§ PROBLEM
Word for word, restate all of the data shown below.

(Stored items from a collection)

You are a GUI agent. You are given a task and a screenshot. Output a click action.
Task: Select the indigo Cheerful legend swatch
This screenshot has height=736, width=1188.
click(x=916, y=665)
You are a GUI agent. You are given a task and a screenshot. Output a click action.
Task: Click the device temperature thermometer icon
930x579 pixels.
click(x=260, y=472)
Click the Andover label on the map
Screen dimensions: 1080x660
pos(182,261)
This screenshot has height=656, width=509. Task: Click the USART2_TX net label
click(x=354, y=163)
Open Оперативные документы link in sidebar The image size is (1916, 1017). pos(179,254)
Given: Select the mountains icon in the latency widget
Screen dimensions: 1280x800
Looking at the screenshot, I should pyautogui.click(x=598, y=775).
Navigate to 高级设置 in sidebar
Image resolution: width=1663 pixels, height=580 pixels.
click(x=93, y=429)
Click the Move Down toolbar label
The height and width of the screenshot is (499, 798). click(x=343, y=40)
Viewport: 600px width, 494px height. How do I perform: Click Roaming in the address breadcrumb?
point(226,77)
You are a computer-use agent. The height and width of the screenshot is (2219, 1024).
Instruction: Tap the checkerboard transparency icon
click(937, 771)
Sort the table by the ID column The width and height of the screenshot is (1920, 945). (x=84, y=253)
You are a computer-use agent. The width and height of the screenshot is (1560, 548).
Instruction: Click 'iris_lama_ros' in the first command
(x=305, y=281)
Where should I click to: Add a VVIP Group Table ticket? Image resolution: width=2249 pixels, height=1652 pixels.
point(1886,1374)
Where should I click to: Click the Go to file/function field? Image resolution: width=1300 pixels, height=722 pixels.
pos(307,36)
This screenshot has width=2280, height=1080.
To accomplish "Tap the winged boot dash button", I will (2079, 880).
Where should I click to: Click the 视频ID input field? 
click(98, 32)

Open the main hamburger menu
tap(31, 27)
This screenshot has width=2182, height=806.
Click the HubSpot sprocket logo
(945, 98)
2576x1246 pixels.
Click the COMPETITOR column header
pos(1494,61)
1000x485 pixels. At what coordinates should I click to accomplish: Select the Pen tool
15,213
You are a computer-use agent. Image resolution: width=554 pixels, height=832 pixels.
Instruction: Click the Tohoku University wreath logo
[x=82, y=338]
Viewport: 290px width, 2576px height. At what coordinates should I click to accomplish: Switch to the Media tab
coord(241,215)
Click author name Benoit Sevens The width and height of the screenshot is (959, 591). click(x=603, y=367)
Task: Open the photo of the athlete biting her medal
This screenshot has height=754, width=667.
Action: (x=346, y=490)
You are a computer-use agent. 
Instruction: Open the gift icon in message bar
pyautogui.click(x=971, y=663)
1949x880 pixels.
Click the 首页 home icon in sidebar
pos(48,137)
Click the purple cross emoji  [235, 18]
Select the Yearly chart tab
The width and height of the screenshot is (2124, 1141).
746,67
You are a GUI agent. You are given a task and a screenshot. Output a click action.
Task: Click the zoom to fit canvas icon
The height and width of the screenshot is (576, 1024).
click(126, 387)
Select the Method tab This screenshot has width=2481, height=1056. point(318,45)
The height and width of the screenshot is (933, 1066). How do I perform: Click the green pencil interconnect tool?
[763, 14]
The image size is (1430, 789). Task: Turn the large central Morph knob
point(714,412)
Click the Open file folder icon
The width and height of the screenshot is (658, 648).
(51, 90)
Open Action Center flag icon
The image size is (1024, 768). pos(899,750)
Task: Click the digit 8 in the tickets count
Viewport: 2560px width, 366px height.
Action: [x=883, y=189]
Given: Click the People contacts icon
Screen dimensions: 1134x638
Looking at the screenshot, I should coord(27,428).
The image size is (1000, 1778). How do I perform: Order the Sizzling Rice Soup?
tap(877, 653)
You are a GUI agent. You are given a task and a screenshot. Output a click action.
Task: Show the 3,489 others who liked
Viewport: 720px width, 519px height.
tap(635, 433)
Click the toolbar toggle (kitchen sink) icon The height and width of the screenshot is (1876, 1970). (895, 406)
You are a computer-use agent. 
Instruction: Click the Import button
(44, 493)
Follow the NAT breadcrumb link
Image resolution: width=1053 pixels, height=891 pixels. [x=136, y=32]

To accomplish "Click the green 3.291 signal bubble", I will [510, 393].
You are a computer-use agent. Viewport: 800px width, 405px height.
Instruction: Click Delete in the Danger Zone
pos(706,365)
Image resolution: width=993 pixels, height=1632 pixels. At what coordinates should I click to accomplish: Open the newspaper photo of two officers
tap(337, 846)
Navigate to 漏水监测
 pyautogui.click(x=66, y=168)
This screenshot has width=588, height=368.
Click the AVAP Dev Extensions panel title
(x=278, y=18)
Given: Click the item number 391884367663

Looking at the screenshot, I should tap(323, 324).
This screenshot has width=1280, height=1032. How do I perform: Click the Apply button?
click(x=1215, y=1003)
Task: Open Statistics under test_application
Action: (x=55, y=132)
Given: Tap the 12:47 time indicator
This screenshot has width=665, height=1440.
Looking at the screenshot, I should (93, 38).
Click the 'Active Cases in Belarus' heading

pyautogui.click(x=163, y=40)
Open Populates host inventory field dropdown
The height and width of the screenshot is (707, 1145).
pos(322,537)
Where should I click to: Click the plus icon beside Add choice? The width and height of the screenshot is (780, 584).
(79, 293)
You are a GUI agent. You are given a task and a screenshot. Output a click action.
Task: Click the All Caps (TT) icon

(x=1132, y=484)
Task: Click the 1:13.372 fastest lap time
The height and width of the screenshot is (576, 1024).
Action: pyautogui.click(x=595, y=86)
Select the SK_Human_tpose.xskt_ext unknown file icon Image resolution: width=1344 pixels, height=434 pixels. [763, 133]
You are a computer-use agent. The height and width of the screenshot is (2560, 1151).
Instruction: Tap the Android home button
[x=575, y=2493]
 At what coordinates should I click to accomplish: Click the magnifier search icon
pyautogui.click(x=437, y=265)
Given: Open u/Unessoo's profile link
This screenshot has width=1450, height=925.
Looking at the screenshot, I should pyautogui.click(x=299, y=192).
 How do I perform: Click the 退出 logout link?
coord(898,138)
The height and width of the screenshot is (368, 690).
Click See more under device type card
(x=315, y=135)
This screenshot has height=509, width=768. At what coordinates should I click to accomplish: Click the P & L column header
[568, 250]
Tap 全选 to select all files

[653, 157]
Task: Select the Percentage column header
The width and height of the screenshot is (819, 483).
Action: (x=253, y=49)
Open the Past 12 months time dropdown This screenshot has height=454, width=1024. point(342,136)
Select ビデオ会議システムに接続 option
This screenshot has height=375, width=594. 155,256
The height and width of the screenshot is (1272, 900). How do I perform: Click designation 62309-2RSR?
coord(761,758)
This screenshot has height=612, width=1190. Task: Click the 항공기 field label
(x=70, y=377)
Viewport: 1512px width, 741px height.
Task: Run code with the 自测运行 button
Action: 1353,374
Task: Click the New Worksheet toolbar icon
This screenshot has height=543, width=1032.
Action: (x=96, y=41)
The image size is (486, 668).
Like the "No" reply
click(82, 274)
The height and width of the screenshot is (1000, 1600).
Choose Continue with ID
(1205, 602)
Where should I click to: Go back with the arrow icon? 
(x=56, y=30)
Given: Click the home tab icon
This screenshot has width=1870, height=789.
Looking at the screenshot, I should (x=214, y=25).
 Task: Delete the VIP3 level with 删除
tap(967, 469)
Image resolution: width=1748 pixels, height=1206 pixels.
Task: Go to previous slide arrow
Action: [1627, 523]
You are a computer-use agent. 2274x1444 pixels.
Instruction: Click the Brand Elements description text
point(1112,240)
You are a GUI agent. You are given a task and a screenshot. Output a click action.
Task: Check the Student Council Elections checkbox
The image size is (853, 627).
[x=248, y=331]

§ WRITTEN SOLUTION
You are a GUI agent. You are given a task and a screenshot. Output a click action.
Task: Select the indigo Cheerful legend swatch
This screenshot has height=736, width=1188.
click(x=916, y=665)
You are a GUI agent. You are given a task and a screenshot. Output a click action.
Task: Click the device temperature thermometer icon
930x579 pixels.
click(x=260, y=472)
Click the Andover label on the map
Screen dimensions: 1080x660
pos(182,261)
This screenshot has height=656, width=509. Task: Click the USART2_TX net label
click(x=354, y=163)
Open Оперативные документы link in sidebar The image size is (1916, 1017). pos(179,254)
Given: Select the mountains icon in the latency widget
Screen dimensions: 1280x800
Looking at the screenshot, I should pyautogui.click(x=598, y=775).
Navigate to 高级设置 in sidebar
Image resolution: width=1663 pixels, height=580 pixels.
click(x=93, y=429)
Click the Move Down toolbar label
The height and width of the screenshot is (499, 798). click(x=343, y=40)
Viewport: 600px width, 494px height. How do I perform: Click Roaming in the address breadcrumb?
point(226,77)
You are a computer-use agent. The height and width of the screenshot is (2219, 1024).
Instruction: Tap the checkerboard transparency icon
click(937, 771)
Sort the table by the ID column The width and height of the screenshot is (1920, 945). (x=84, y=253)
You are a computer-use agent. The width and height of the screenshot is (1560, 548).
Instruction: Click 'iris_lama_ros' in the first command
(x=305, y=281)
Where should I click to: Add a VVIP Group Table ticket? Image resolution: width=2249 pixels, height=1652 pixels.
point(1886,1374)
Where should I click to: Click the Go to file/function field? Image resolution: width=1300 pixels, height=722 pixels.
pos(307,36)
This screenshot has width=2280, height=1080.
To accomplish "Tap the winged boot dash button", I will (2079, 880).
Where should I click to: Click the 视频ID input field? 
click(98, 32)

Open the main hamburger menu
tap(31, 27)
This screenshot has width=2182, height=806.
Click the HubSpot sprocket logo
(945, 98)
2576x1246 pixels.
Click the COMPETITOR column header
pos(1494,61)
1000x485 pixels. At what coordinates should I click to accomplish: Select the Pen tool
15,213
You are a computer-use agent. Image resolution: width=554 pixels, height=832 pixels.
Instruction: Click the Tohoku University wreath logo
[x=82, y=338]
Viewport: 290px width, 2576px height. At what coordinates should I click to accomplish: Switch to the Media tab
coord(241,215)
Click author name Benoit Sevens The width and height of the screenshot is (959, 591). click(x=603, y=367)
Task: Open the photo of the athlete biting her medal
This screenshot has height=754, width=667.
Action: (x=346, y=490)
You are a computer-use agent. 
Instruction: Open the gift icon in message bar
pyautogui.click(x=971, y=663)
1949x880 pixels.
Click the 首页 home icon in sidebar
pos(48,137)
Click the purple cross emoji  [235, 18]
Select the Yearly chart tab
The width and height of the screenshot is (2124, 1141).
746,67
You are a GUI agent. You are given a task and a screenshot. Output a click action.
Task: Click the zoom to fit canvas icon
The height and width of the screenshot is (576, 1024).
click(126, 387)
Select the Method tab This screenshot has width=2481, height=1056. point(318,45)
The height and width of the screenshot is (933, 1066). How do I perform: Click the green pencil interconnect tool?
[763, 14]
The image size is (1430, 789). Task: Turn the large central Morph knob
point(714,412)
Click the Open file folder icon
The width and height of the screenshot is (658, 648).
(51, 90)
Open Action Center flag icon
The image size is (1024, 768). pos(899,750)
Task: Click the digit 8 in the tickets count
Viewport: 2560px width, 366px height.
Action: [x=883, y=189]
Given: Click the People contacts icon
Screen dimensions: 1134x638
Looking at the screenshot, I should coord(27,428).
The image size is (1000, 1778). How do I perform: Order the Sizzling Rice Soup?
tap(877, 653)
You are a GUI agent. You are given a task and a screenshot. Output a click action.
Task: Show the 3,489 others who liked
Viewport: 720px width, 519px height.
tap(635, 433)
Click the toolbar toggle (kitchen sink) icon The height and width of the screenshot is (1876, 1970). (895, 406)
You are a computer-use agent. 
Instruction: Click the Import button
(44, 493)
Follow the NAT breadcrumb link
Image resolution: width=1053 pixels, height=891 pixels. [x=136, y=32]

To accomplish "Click the green 3.291 signal bubble", I will [510, 393].
You are a computer-use agent. Viewport: 800px width, 405px height.
Instruction: Click Delete in the Danger Zone
pos(706,365)
Image resolution: width=993 pixels, height=1632 pixels. At what coordinates should I click to accomplish: Open the newspaper photo of two officers
tap(337, 846)
Navigate to 漏水监测
 pyautogui.click(x=66, y=168)
This screenshot has width=588, height=368.
Click the AVAP Dev Extensions panel title
(x=278, y=18)
Given: Click the item number 391884367663

Looking at the screenshot, I should tap(323, 324).
This screenshot has width=1280, height=1032. How do I perform: Click the Apply button?
click(x=1215, y=1003)
Task: Open Statistics under test_application
Action: (x=55, y=132)
Given: Tap the 12:47 time indicator
This screenshot has width=665, height=1440.
Looking at the screenshot, I should (93, 38).
Click the 'Active Cases in Belarus' heading

pyautogui.click(x=163, y=40)
Open Populates host inventory field dropdown
The height and width of the screenshot is (707, 1145).
pos(322,537)
Where should I click to: Click the plus icon beside Add choice? The width and height of the screenshot is (780, 584).
(79, 293)
You are a GUI agent. You are given a task and a screenshot. Output a click action.
Task: Click the All Caps (TT) icon

(x=1132, y=484)
Task: Click the 1:13.372 fastest lap time
The height and width of the screenshot is (576, 1024).
Action: pyautogui.click(x=595, y=86)
Select the SK_Human_tpose.xskt_ext unknown file icon Image resolution: width=1344 pixels, height=434 pixels. [763, 133]
You are a computer-use agent. The height and width of the screenshot is (2560, 1151).
Instruction: Tap the Android home button
[x=575, y=2493]
 At what coordinates should I click to accomplish: Click the magnifier search icon
pyautogui.click(x=437, y=265)
Given: Open u/Unessoo's profile link
This screenshot has width=1450, height=925.
Looking at the screenshot, I should pyautogui.click(x=299, y=192).
 How do I perform: Click the 退出 logout link?
coord(898,138)
The height and width of the screenshot is (368, 690).
Click See more under device type card
(x=315, y=135)
This screenshot has height=509, width=768. At what coordinates should I click to accomplish: Click the P & L column header
[568, 250]
Tap 全选 to select all files

[653, 157]
Task: Select the Percentage column header
The width and height of the screenshot is (819, 483).
Action: (x=253, y=49)
Open the Past 12 months time dropdown This screenshot has height=454, width=1024. point(342,136)
Select ビデオ会議システムに接続 option
This screenshot has height=375, width=594. 155,256
The height and width of the screenshot is (1272, 900). How do I perform: Click designation 62309-2RSR?
coord(761,758)
This screenshot has height=612, width=1190. Task: Click the 항공기 field label
(x=70, y=377)
Viewport: 1512px width, 741px height.
Task: Run code with the 自测运行 button
Action: 1353,374
Task: Click the New Worksheet toolbar icon
This screenshot has height=543, width=1032.
Action: (x=96, y=41)
The image size is (486, 668).
Like the "No" reply
click(82, 274)
The height and width of the screenshot is (1000, 1600).
Choose Continue with ID
(1205, 602)
Where should I click to: Go back with the arrow icon? 
(x=56, y=30)
Given: Click the home tab icon
This screenshot has width=1870, height=789.
Looking at the screenshot, I should (x=214, y=25).
 Task: Delete the VIP3 level with 删除
tap(967, 469)
Image resolution: width=1748 pixels, height=1206 pixels.
Task: Go to previous slide arrow
Action: [1627, 523]
You are a computer-use agent. 2274x1444 pixels.
Instruction: Click the Brand Elements description text
point(1112,240)
You are a GUI agent. You are given a task and a screenshot. Output a click action.
Task: Check the Student Council Elections checkbox
The image size is (853, 627).
[x=248, y=331]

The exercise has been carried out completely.